Anna smiled and the memories of when she used to beam at him hit Jack hard. This one came with a shake of her head.

“Wow. You really are investigating. Guess that’s what you’re good at. The generator works fine. Most of the time. Again, nothing comes with a one hundred percent guarantee, does it?”

He tore off his sterile gloves and scrubbed at his jaw. “Guess not, Anna.”

There certainly hadn’t been any guarantee that she’d come back from her postgraduate internship. Only he hadn’t realized that at the time. Not until the brief email she’d sent telling him that she’d made plans to stay in Kenya for at least another year or two. A short email. No call. No sound of her voice so he could decipher the true reasons behind her words. To figure out whether he’d permanently destroyed their friendship. A part of him had wondered if she’d met someone else.

She’d always been a romantic. She’d gone on and on in anticipation of her trip to Africa, and how she felt like Elsa Martinelli in Hatari!. He’d wondered who, if anyone, had become her John Wayne. Somehow, their roles seemed reversed. Besides, Jack had given up thinking that he’d ever be enough for her.

He knew when to let go. When to stop caring. Until now. Now she had a little girl with her. His little girl. He could forgive Anna for not wanting him; that was her right. But not for this. Not for keeping Pippa from him.

He slapped the folder shut on the papers he was pretending to read.

“So, when do I get to spend time with my daughter?” My daughter. The words sounded so foreign to him.

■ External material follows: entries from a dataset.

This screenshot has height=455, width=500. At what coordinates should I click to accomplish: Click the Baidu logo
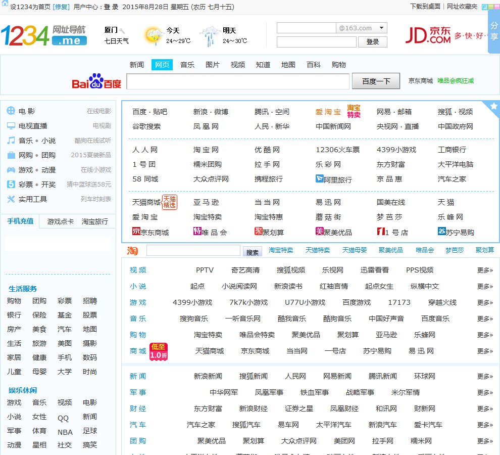pos(96,81)
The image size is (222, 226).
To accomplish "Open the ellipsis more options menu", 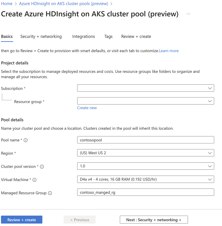I will pos(188,14).
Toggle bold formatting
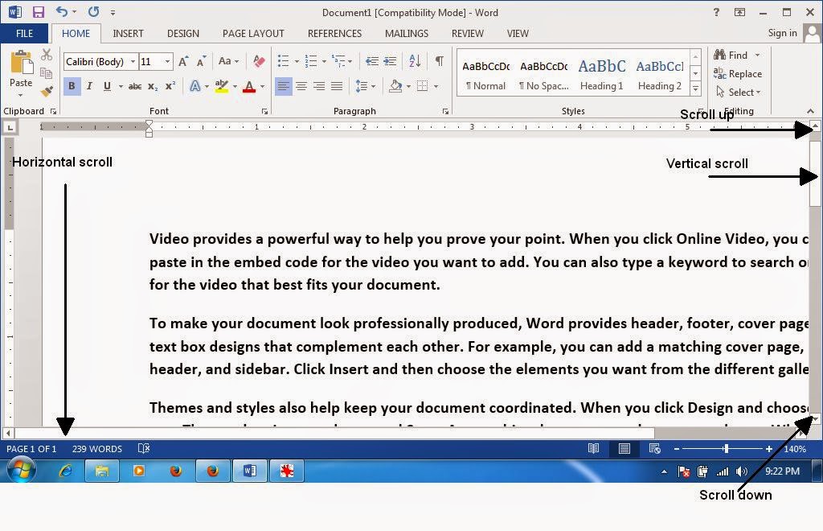This screenshot has height=531, width=823. (72, 85)
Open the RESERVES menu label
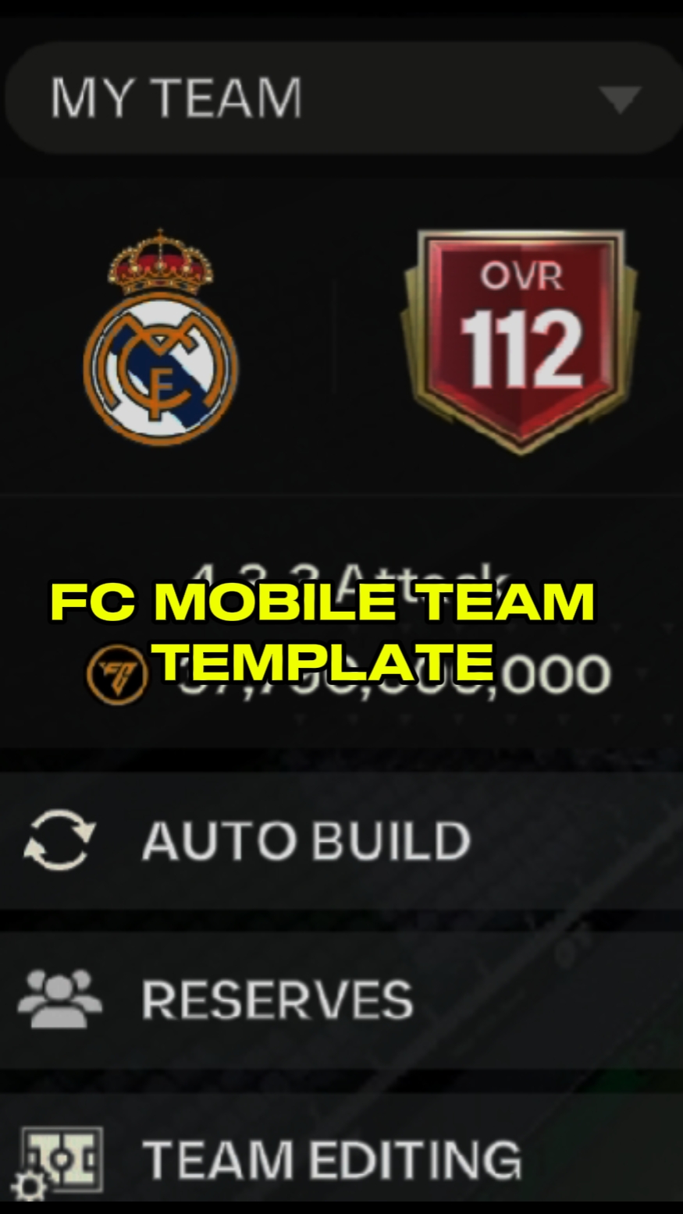 click(277, 999)
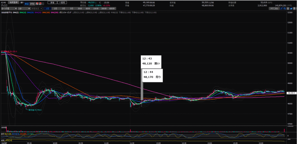Select the 5日 period tab
Image resolution: width=297 pixels, height=144 pixels.
71,9
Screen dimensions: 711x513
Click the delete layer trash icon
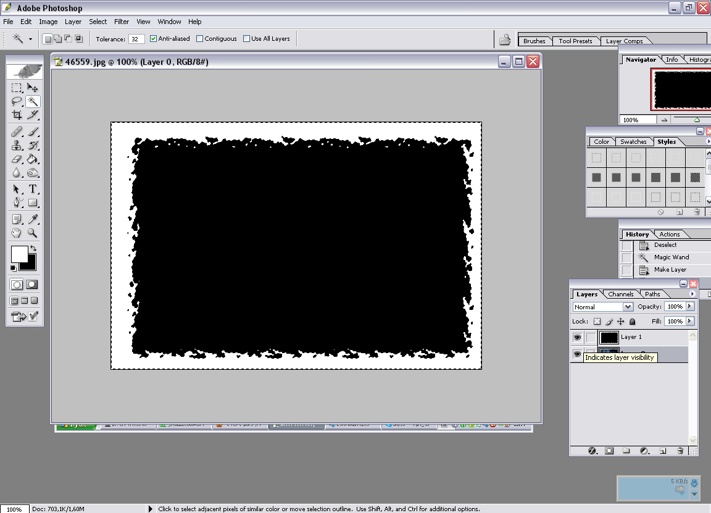pyautogui.click(x=680, y=451)
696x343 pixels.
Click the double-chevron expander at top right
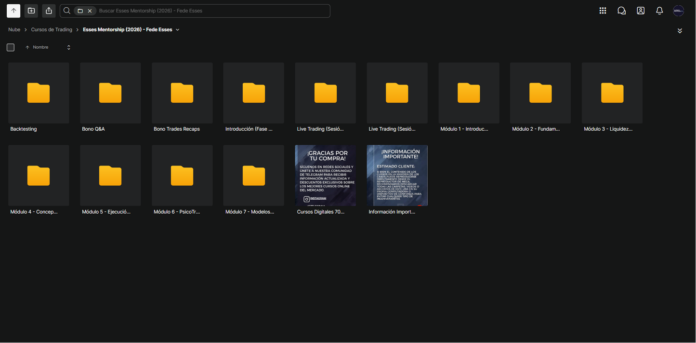[x=680, y=31]
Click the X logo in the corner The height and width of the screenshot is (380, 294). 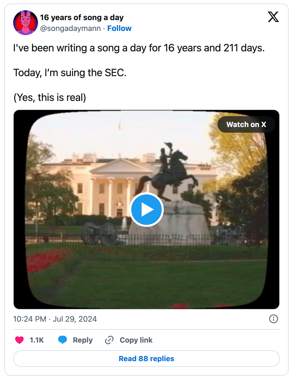coord(273,17)
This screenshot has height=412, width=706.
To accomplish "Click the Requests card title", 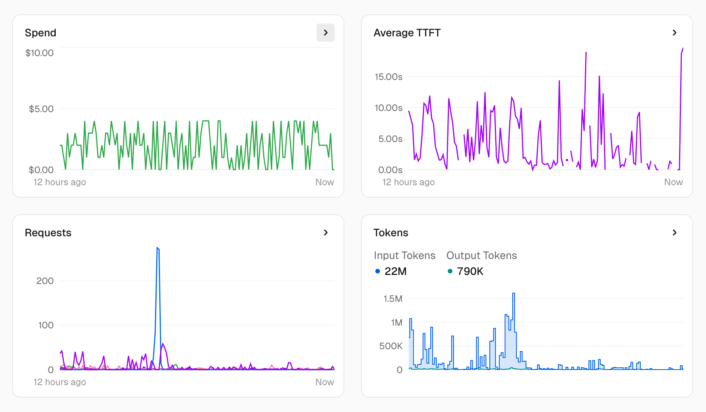I will [48, 233].
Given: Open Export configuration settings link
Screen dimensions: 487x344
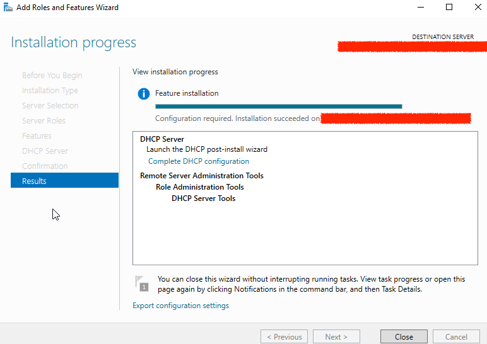Looking at the screenshot, I should coord(180,306).
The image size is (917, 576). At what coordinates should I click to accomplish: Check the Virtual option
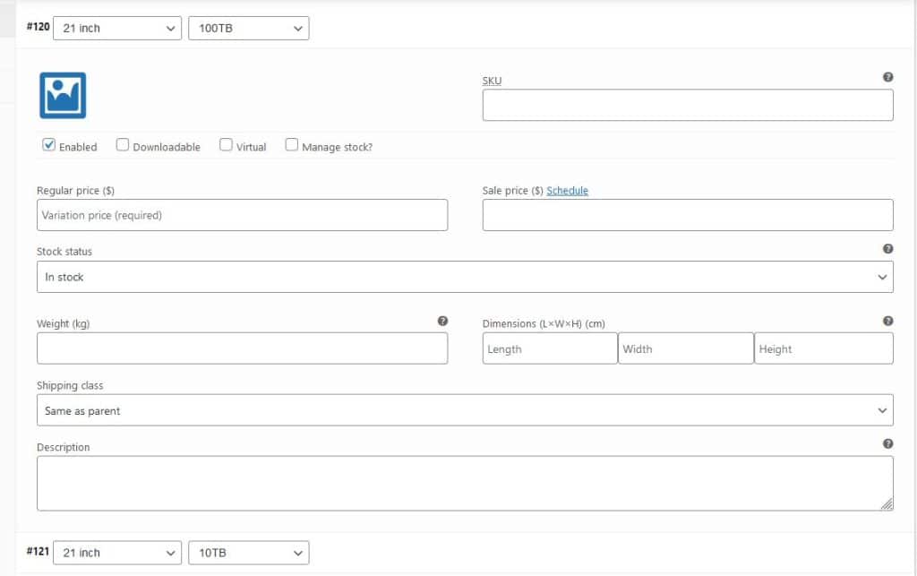click(226, 144)
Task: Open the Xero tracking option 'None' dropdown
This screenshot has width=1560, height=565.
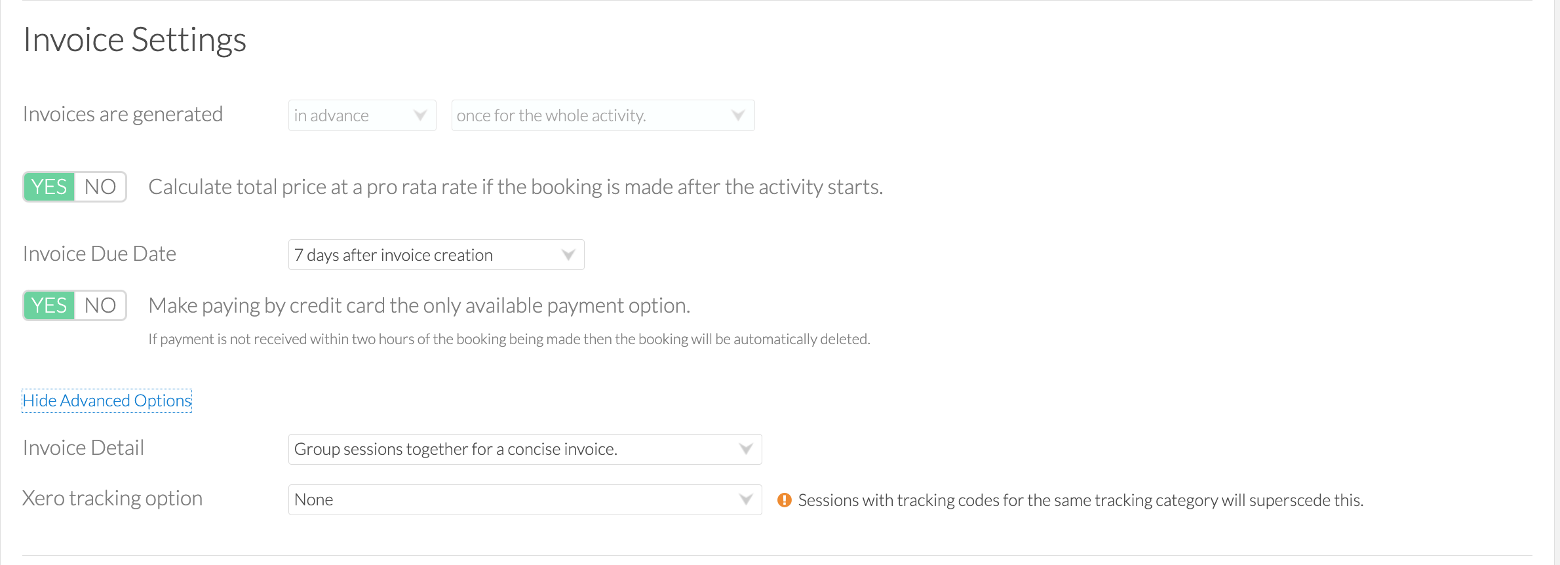Action: [x=525, y=499]
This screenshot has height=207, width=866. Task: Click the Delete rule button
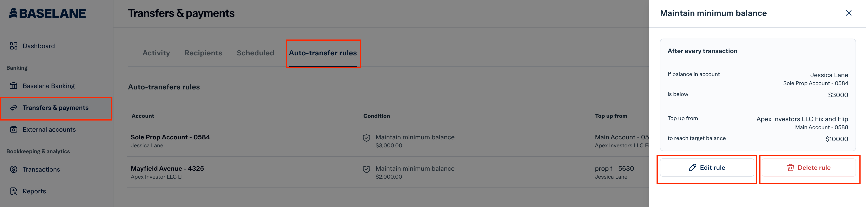click(x=809, y=168)
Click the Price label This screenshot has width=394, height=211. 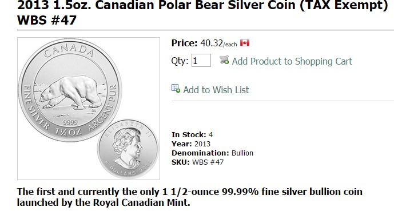[x=185, y=43]
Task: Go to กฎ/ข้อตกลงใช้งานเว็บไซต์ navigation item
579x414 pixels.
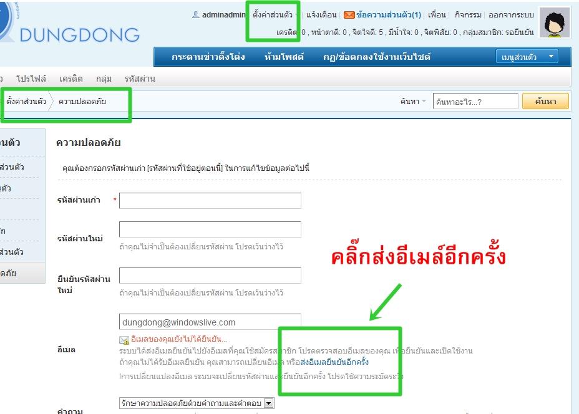Action: click(x=376, y=57)
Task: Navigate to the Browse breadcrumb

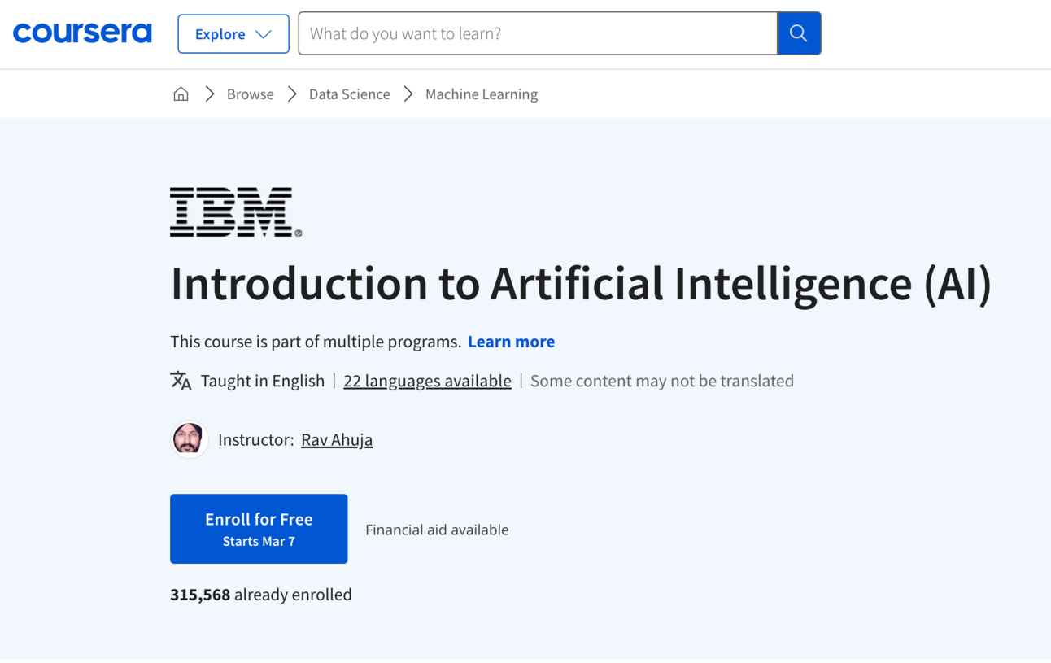Action: pyautogui.click(x=250, y=94)
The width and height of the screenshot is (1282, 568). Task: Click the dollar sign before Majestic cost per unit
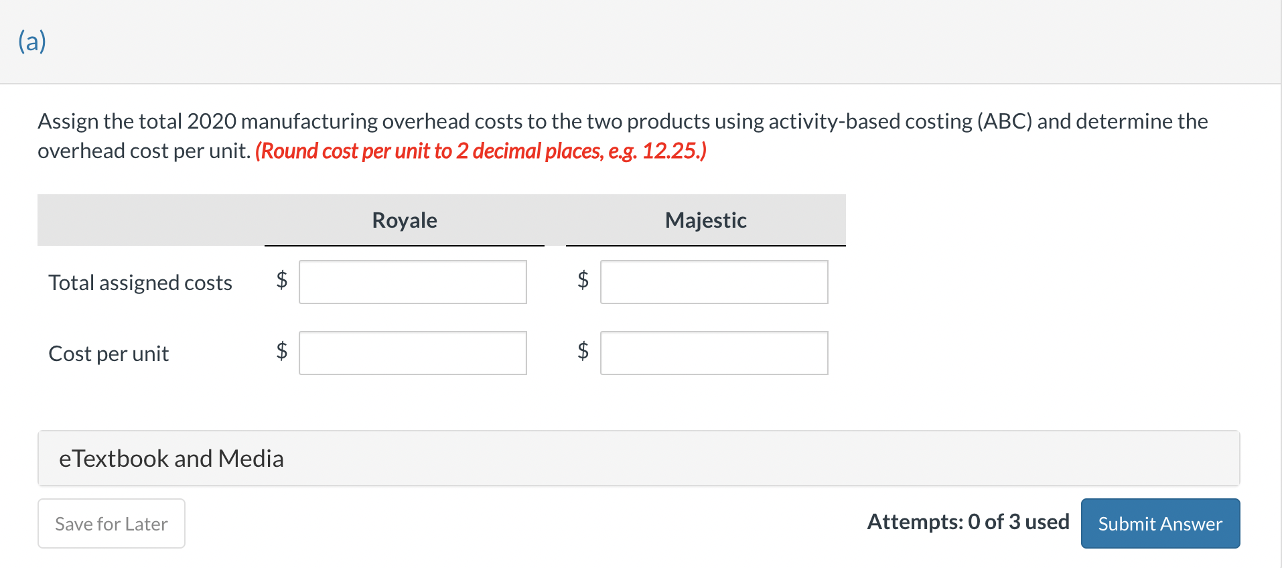(x=583, y=350)
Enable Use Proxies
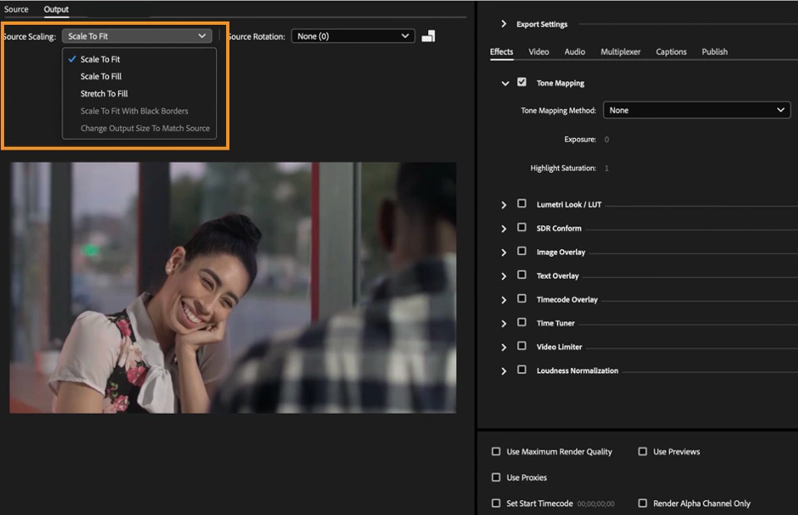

“I was thinking after dinner. Everyone at camp eats the meal together. You’ll see her before then, of course, but after that you, Pippa and I can go for a walk or ride...and we can talk to her.”

“What time is dinner?”

Anna actually laughed. And he loved it, as much as the mischievous way she looked at him. Boy, was he in trouble.

“It’s a small place, Jack. Trust me, you’ll know when dinner is. Put an actual time on it and it’ll get jinxed into being several hours late.”

“Why’s that?”

“It’s how time works here. Stick around long enough and you’ll see what I mean.” Anna’s face fell as soon as the words left her mouth. He’d stick around long enough, all right.

Long enough to get the necessary paperwork cleared so that he could take Pippa home.